### WHAT THE TASK ASKS
Starting with the first line, output the data exactly, through to the last line.

____ SUPPLIED ENTRIES

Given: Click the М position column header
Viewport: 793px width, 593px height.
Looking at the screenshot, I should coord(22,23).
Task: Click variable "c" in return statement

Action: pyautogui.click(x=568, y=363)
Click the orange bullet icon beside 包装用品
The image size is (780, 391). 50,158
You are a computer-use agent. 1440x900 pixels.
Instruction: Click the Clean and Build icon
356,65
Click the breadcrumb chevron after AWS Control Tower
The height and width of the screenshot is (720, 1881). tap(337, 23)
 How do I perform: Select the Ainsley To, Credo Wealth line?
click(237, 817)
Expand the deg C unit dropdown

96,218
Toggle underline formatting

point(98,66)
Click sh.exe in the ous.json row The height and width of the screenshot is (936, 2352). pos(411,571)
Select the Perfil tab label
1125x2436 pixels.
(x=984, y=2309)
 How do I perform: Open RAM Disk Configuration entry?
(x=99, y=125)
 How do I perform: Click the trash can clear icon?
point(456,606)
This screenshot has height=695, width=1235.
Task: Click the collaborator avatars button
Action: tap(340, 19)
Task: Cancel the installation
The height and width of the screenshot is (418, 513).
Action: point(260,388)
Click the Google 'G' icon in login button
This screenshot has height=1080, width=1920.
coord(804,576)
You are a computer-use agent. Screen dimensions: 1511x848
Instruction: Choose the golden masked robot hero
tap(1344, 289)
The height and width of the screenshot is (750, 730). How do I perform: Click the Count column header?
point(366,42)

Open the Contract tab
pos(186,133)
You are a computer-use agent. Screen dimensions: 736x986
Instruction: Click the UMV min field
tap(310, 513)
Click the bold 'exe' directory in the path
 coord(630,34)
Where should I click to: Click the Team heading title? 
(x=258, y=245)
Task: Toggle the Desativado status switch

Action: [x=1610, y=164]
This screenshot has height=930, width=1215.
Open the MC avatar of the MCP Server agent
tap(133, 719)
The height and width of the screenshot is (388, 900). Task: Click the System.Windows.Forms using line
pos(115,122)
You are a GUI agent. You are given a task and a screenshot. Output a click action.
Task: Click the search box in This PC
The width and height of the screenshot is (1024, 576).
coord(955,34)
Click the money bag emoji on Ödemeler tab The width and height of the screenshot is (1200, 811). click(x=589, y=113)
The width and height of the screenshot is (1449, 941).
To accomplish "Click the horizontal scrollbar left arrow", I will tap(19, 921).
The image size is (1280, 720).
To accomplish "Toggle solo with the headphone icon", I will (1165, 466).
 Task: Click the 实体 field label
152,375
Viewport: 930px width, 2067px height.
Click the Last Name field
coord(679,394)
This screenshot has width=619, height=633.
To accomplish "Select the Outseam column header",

________

### OUTPUT OF THE TASK
Given: Click the М position column header
Viewport: 793px width, 593px height.
Looking at the screenshot, I should coord(22,23).
Task: Click variable "c" in return statement

Action: pyautogui.click(x=568, y=363)
Click the orange bullet icon beside 包装用品
The image size is (780, 391). 50,158
You are a computer-use agent. 1440x900 pixels.
Instruction: Click the Clean and Build icon
356,65
Click the breadcrumb chevron after AWS Control Tower
The height and width of the screenshot is (720, 1881). tap(337, 23)
 How do I perform: Select the Ainsley To, Credo Wealth line?
click(237, 817)
Expand the deg C unit dropdown

96,218
Toggle underline formatting

point(98,66)
Click sh.exe in the ous.json row The height and width of the screenshot is (936, 2352). pos(411,571)
Select the Perfil tab label
1125x2436 pixels.
(x=984, y=2309)
 How do I perform: Open RAM Disk Configuration entry?
(x=99, y=125)
 How do I perform: Click the trash can clear icon?
point(456,606)
This screenshot has height=695, width=1235.
Task: Click the collaborator avatars button
Action: tap(340, 19)
Task: Cancel the installation
The height and width of the screenshot is (418, 513).
Action: point(260,388)
Click the Google 'G' icon in login button
This screenshot has height=1080, width=1920.
coord(804,576)
You are a computer-use agent. Screen dimensions: 1511x848
Instruction: Choose the golden masked robot hero
tap(1344, 289)
The height and width of the screenshot is (750, 730). How do I perform: Click the Count column header?
point(366,42)

Open the Contract tab
pos(186,133)
You are a computer-use agent. Screen dimensions: 736x986
Instruction: Click the UMV min field
tap(310, 513)
Click the bold 'exe' directory in the path
 coord(630,34)
Where should I click to: Click the Team heading title? 
(x=258, y=245)
Task: Toggle the Desativado status switch

Action: [x=1610, y=164]
This screenshot has height=930, width=1215.
Open the MC avatar of the MCP Server agent
tap(133, 719)
The height and width of the screenshot is (388, 900). Task: Click the System.Windows.Forms using line
pos(115,122)
You are a GUI agent. You are given a task and a screenshot. Output a click action.
Task: Click the search box in This PC
The width and height of the screenshot is (1024, 576).
coord(955,34)
Click the money bag emoji on Ödemeler tab The width and height of the screenshot is (1200, 811). click(x=589, y=113)
The width and height of the screenshot is (1449, 941).
To accomplish "Click the horizontal scrollbar left arrow", I will tap(19, 921).
The image size is (1280, 720).
To accomplish "Toggle solo with the headphone icon", I will (1165, 466).
 Task: Click the 实体 field label
152,375
Viewport: 930px width, 2067px height.
Click the Last Name field
coord(679,394)
This screenshot has width=619, height=633.
To accomplish "Select the Outseam column header",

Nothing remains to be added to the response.